Truckee Town Council took action on a trio of items during its Tuesday session.

It updated language in solid waste regulations on organic waste recycling and food recovery, gave Town Manager Jennifer Callaway a 6% increase in base pay, and declined expansion of Truckee’s health care to council members.

Senate Bill 1282 requires jurisdictions to adopt a mandatory organic waste recycling ordinance by Jan. 1. Following unanimous approval, an urgency ordinance was passed to amend the town’s solid waste requirements in its municipal code. It also tweaked standards to incorporate organic waste recycling and edible food recovery requirements.



Beginning Jan. 1, large generators of edible food, which include four grocery stores and a wholesale food vendor, will be required to donate all edible food that didn’t sell to recovery organizations. Feed Truckee — an edible food recovery program developed with Truckee Sourdough, Sierra Community House, and Keep Truckee Green — has recovered 13,844 pounds of bread in anticipation of these requirements from Truckee Sourdough, according to a staff report.

“It’s not simply cutting and pasting what (California Department of Resources Recycling and Recovery) gave us,” said Town Attorney Andy Morris. “This required hundreds of small, highly detailed, searchable edits to splice what we got from the state into our existing ordinance.”



Additionally, council unanimously approved of a performance-based pay increase for the town manager, bumping Calloway’s pay by 6%, for a total of $186,393.22, retroactively effective to Oct. 26.

Lastly, Town Council shot down a proposal that would have expanded access to Truckee’s health care program to council members. Three members of council were opposed to the motion. Truckee doesn’t currently provide health care access to elected officials.

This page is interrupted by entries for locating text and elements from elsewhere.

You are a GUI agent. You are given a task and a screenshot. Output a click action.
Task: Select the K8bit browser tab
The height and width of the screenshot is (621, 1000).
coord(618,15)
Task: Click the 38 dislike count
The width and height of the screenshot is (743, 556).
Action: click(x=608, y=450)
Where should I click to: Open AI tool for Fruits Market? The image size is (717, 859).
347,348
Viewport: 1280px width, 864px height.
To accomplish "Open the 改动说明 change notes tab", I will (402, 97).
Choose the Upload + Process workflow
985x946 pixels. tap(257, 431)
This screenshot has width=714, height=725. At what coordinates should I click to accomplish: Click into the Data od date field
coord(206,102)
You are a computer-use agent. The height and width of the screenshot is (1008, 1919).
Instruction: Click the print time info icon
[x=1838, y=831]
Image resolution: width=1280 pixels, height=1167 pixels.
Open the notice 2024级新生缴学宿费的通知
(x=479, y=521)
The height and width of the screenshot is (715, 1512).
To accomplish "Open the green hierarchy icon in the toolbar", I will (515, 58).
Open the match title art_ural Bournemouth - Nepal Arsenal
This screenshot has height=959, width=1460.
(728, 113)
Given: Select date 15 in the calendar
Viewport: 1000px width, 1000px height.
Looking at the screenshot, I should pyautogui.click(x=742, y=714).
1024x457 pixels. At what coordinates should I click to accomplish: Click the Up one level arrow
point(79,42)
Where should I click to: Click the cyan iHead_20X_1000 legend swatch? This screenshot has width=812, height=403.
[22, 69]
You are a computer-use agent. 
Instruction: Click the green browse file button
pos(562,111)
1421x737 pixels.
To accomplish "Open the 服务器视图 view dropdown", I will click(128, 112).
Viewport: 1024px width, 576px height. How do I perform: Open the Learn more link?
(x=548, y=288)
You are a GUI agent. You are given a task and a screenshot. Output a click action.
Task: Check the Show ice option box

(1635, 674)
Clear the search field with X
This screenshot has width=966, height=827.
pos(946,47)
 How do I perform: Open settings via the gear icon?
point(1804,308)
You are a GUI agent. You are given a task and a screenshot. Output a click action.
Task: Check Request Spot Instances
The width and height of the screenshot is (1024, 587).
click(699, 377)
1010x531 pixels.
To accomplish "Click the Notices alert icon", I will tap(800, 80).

“My bigger concern is getting council members who stay on the council because of the health care,” said Council member Jan Zabriskie. “I think someone running is going to be running for any number of reasons, but pretty soon they’d learn to love that health care and they’re going to stay on. That’s my bigger concern. It’s a perverse attraction for someone who loses their idealism or devotion to the job.”